Rui de Noronha estava desacompanhado neste fulcral início; estava completamente desamparado e retraído por um sistema que impedia a existência de uma tradição literária moçambicana. Daí que o poeta se visse forçado a agarrar-se aos modelos portugueses - com vínculos do século passado ou dos princípios do século XX. Daí que “apenas” tenha conseguido murmurar as reivindicações do seu povo, em vez de as gritar e levar bem longe; daí que “apenas” tenha podido insinuar os valores africanos, o sofrimento do homem moçambicano, a injustiça criada pelo colonialismo, em vez de os denunciar clara e explicitamente.
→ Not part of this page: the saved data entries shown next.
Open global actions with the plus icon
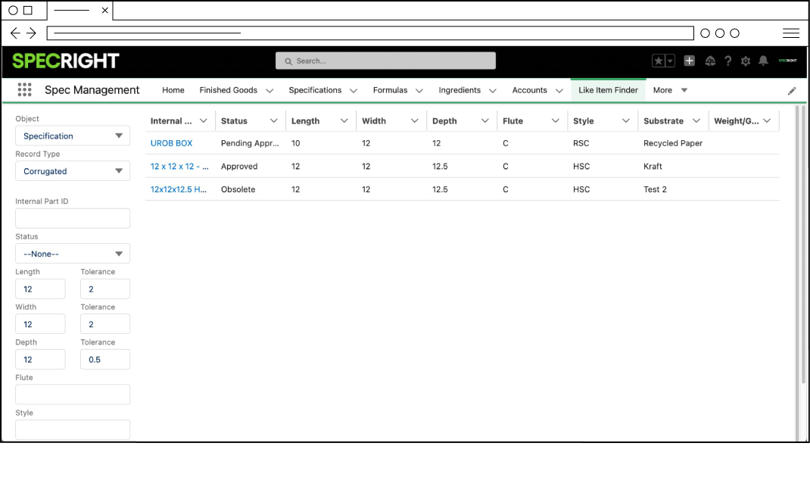The height and width of the screenshot is (493, 810). 689,61
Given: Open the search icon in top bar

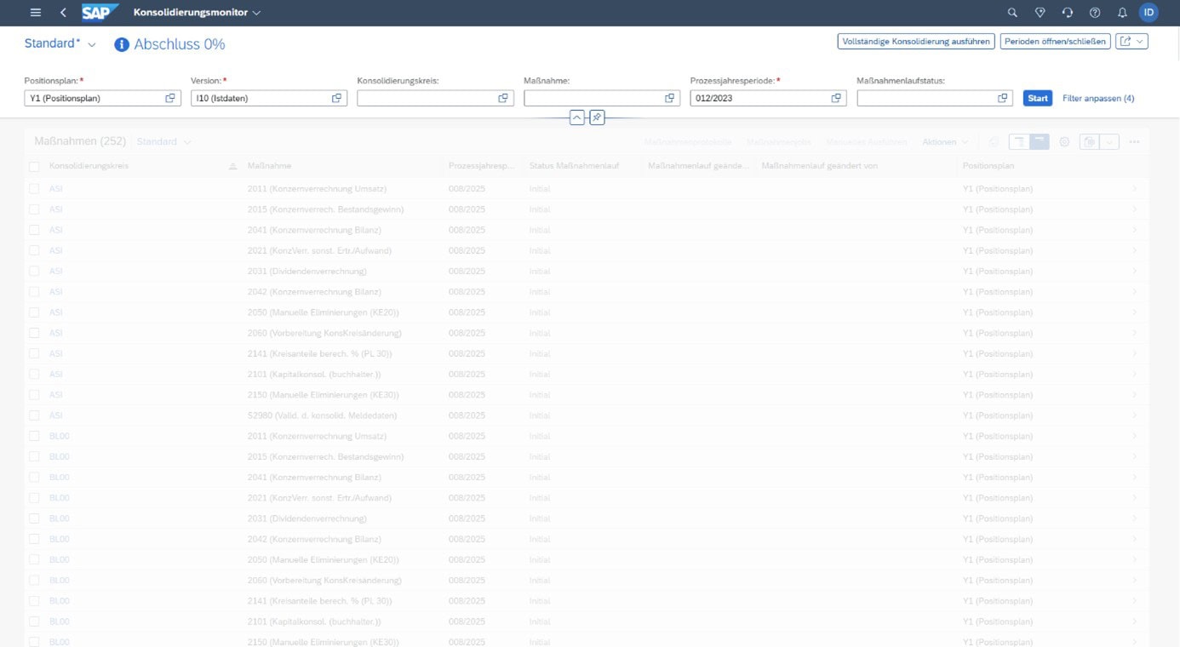Looking at the screenshot, I should 1012,13.
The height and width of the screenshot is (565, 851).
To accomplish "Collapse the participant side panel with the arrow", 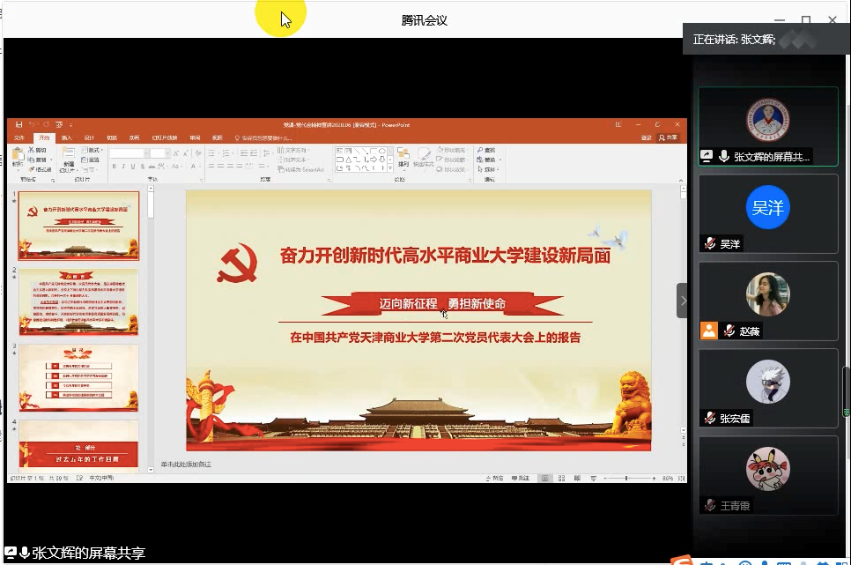I will (x=682, y=301).
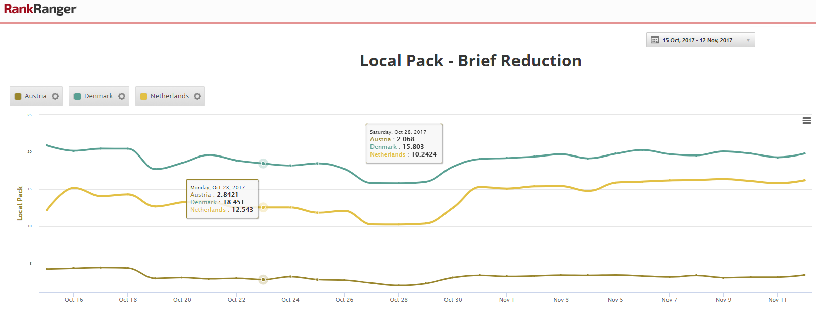The width and height of the screenshot is (816, 311).
Task: Open the 15 Oct - 12 Nov date range
Action: pyautogui.click(x=697, y=40)
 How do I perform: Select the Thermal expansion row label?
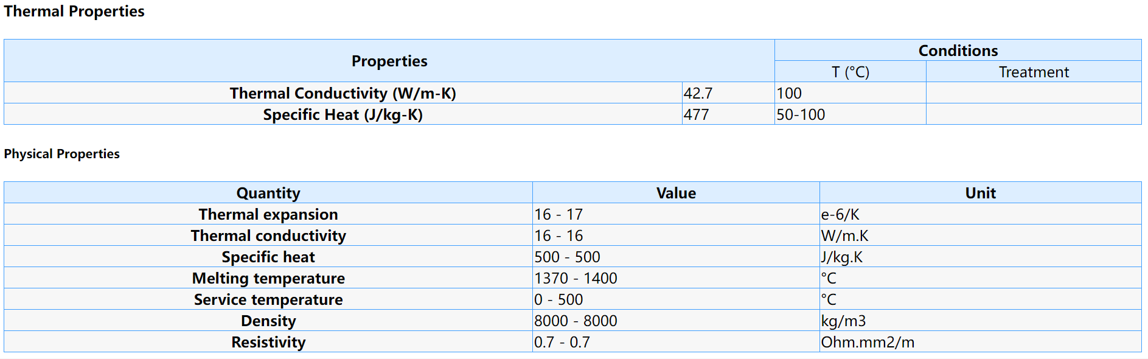(x=268, y=214)
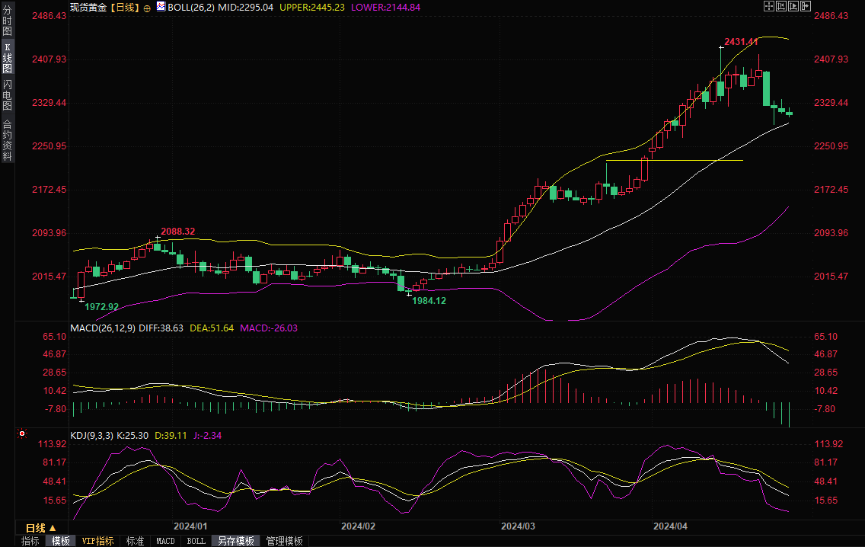This screenshot has width=865, height=547.
Task: Click the crosshair cursor icon at top right
Action: 769,6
Mesmo que assim tivesse que ser, Rui de Noronha manifesta a sua clara intenção e consciencialização da necessidade de moçambicanizar os modelos estéticos tradicionais portugueses: incorpora, em muitos poemas, discursividades (palavras e expressões) próprias de Moçambique. Em muitos dos seus textos encontramos uma espécie de simbiose entre a oratura (forma oral de transmissão de conhecimentos) e a escrita , numa tentativa de exigir a reabilitação nacional. Neste sentido, poderá claramente dizer-se que a acção dos seus poemas é sempre orientada para os caminhos do futuro: os caminhos que levarão à moçambicanidade .
Sintetizando o principal papel levado a cabo por este magnífico poeta, poder-se-á dizer que, na década de30, apoesia moçambicana, pela voz de um dos seus maiores poetas - Rui de Noronha - exprime, com elevado grau de firmeza, as oposições racial, económica e cultural que definem as relações colonizador versus colonizado. Rui de Noronha teve essa consciência nacional e, em termos de criação literária, iniciou a expressão dessa situação. Certo é que essa expressão começou por ser algo tímida, embora sempre extremamente fecundante, o que será facilmente compreensível se tivermos em conta a época de repressão vivida em Moçambique, dominada por um fortíssimo e intransigente sistema colonial. Mesmo assim, Rui de Noronha é universalmente apontado como o iniciador da mais poderosa aposta na desalienação cultural e política, persistindo na construção de uma literatura autónoma, verdadeiramente nacional.